Inside it showed what looked like a darkened street but past that, buildings rose up and lights twinkled in the dim light of the moon. It didn’t appear to be busy, nobody bustling around or wandering by. Their view was limited to what could be seen directly through the window. Just the empty walkway, the dim light and the buildings in the distance.
Mez quickly scrambled over to LoVelly’s side, trying to get a better look at the shimmering image of the other place.
“Where’s that?” She asked in a hushed tone.
“I’m not sure, but it’s along a ley line. It’s far, where Sol isn’t rising yet. Is that okay?” He asked, turning to face her.
“Anywhere away from here and all this sand is fine by me.” She confirmed as LoVelly unwound himself to stand. He maintained the soft glow up his arms as he stood and began trying to widen the portal, making soft motions with his hands as the edges of the view warped and turned. Mez watched him mold and shape until he stepped back, seemingly done.
“This is the best one I’ve done so far.” He said, grin on his face.
Mezalie hadn’t actually gotten much of a look at the portal before.

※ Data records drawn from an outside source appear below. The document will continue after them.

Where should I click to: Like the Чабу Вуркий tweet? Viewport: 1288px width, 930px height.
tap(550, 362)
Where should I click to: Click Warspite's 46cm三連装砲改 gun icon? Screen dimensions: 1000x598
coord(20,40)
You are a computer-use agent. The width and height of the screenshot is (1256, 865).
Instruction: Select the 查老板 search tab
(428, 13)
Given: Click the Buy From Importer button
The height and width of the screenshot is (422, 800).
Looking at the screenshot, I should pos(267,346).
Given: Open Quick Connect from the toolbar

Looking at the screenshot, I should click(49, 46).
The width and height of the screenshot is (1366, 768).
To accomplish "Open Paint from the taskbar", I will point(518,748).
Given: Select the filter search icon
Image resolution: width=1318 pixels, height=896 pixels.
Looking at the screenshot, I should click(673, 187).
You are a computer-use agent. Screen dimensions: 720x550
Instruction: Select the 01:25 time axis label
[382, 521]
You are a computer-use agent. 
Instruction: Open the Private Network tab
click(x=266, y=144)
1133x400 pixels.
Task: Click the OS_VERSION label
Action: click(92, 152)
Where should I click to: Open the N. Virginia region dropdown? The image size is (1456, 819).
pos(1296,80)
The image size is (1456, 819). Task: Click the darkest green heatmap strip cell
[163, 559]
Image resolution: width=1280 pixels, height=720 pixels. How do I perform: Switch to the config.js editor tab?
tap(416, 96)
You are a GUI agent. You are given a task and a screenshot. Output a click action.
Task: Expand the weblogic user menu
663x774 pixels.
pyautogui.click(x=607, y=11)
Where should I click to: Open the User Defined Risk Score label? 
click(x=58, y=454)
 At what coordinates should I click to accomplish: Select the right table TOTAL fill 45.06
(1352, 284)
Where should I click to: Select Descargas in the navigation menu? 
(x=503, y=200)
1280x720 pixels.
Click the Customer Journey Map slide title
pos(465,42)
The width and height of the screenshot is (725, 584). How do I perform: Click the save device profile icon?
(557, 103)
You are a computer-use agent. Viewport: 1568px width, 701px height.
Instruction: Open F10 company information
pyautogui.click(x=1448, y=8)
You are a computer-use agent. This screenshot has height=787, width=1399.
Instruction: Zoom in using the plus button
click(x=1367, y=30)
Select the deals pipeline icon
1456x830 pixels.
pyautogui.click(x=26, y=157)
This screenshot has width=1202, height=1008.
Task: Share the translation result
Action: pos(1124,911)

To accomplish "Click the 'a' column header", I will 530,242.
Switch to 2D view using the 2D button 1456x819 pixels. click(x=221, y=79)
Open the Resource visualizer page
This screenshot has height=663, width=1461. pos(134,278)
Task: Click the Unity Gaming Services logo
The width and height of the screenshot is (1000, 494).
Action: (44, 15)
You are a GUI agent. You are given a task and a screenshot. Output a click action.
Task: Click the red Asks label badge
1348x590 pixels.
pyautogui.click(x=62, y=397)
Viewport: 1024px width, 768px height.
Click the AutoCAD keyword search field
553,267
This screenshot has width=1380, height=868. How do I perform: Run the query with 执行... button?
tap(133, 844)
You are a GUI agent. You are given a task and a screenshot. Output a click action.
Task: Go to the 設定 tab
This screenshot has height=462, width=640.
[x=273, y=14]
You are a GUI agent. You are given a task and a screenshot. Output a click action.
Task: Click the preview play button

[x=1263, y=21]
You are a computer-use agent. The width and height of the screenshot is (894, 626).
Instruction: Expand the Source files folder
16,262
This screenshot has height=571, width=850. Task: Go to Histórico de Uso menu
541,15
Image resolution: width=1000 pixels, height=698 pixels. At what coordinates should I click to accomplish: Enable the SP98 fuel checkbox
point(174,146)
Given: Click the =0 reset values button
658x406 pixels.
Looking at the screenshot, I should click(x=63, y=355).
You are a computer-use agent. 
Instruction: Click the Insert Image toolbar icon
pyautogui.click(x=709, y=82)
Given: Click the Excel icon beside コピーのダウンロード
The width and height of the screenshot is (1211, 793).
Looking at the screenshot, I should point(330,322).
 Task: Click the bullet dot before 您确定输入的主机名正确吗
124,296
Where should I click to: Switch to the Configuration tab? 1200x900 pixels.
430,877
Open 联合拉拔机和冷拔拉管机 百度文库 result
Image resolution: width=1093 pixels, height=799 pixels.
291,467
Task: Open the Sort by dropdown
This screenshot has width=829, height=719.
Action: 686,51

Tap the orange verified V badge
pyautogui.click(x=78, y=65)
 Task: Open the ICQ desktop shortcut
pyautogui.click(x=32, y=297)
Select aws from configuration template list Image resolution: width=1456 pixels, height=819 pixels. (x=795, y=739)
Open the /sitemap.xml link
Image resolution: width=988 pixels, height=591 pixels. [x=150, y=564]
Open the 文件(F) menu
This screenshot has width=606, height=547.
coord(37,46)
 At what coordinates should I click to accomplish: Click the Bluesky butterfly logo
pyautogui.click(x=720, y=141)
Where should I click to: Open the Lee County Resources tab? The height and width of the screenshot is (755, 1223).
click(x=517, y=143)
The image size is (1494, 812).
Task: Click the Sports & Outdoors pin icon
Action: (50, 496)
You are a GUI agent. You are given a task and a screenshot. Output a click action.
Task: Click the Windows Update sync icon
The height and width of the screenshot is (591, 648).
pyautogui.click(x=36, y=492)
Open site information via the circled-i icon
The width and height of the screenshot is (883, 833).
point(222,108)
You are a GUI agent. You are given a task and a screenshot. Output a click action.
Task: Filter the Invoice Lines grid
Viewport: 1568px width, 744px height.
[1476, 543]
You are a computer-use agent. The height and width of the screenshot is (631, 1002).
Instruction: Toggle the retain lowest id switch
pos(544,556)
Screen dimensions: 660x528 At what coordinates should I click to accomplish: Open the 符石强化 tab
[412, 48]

She’d been somewhat preoccupied or otherwise indisposed the other times LoVelly had used it. She had a vague memory, from the monster, of LoVelly appearing on the beach through a shimmering portal like this. It was strange and confusing [as it wasn’t her memory but she got enough to gather that the creature thought LoVelly was dangerous. She felt the creature recoil in its dark corner in her mind when she realized that it was wary of LoVelly. ]
She needed him if she was going to deal with it.
She might just need him in general.
“You coming?” LoVelly’s voice broke her from her thoughts again. She realized then that she’d been lost in her mind, the creature dragging her down. She pushed it away with a shake of her head. The window-portal was large enough now to step through, even for her.
“Yeah.” She got to her feet. “Let’s get outta here.” She stepped up beside him and when she looked at him he nodded, indicating for her to go ahead. She wasted no time in stepping right up to and through the portal, going first this time, LoVelly on her heels and she prayed to any gods that would listen that they could be granted some time to rest.